Records contained in a dataset =
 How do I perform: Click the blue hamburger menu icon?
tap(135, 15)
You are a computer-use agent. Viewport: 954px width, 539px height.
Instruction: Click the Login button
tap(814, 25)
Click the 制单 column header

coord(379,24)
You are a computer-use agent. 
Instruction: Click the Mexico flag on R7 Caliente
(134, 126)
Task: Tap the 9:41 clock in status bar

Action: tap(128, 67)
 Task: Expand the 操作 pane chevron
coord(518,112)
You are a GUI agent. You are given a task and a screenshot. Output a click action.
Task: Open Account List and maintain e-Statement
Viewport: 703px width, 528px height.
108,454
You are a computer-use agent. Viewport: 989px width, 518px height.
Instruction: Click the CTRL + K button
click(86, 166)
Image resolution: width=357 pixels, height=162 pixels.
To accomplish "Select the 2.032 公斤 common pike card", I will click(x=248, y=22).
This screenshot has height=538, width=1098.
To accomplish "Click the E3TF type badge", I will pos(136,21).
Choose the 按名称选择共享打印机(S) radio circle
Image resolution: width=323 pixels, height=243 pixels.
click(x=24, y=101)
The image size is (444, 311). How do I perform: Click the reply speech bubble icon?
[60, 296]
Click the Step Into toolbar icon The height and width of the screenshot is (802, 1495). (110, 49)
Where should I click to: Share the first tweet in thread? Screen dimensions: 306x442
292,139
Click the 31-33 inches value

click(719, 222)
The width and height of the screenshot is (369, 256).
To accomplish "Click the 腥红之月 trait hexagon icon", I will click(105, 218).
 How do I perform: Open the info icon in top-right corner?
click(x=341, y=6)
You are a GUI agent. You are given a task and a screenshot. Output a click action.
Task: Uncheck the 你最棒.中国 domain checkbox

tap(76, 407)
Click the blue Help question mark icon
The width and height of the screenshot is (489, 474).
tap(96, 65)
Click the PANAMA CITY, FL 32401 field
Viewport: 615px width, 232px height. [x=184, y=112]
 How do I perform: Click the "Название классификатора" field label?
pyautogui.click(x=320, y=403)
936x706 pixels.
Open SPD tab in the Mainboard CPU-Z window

TASK DETAILS =
All lines from the one containing "The width and height of the screenshot is (489, 474)." to the end of the data above are to be set down exactly; no others belong in the answer.

RESULT OF THE TASK =
The width and height of the screenshot is (489, 474).
tap(96, 65)
Click the PANAMA CITY, FL 32401 field
Viewport: 615px width, 232px height. [x=184, y=112]
 How do I perform: Click the "Название классификатора" field label?
pyautogui.click(x=320, y=403)
936x706 pixels.
Open SPD tab in the Mainboard CPU-Z window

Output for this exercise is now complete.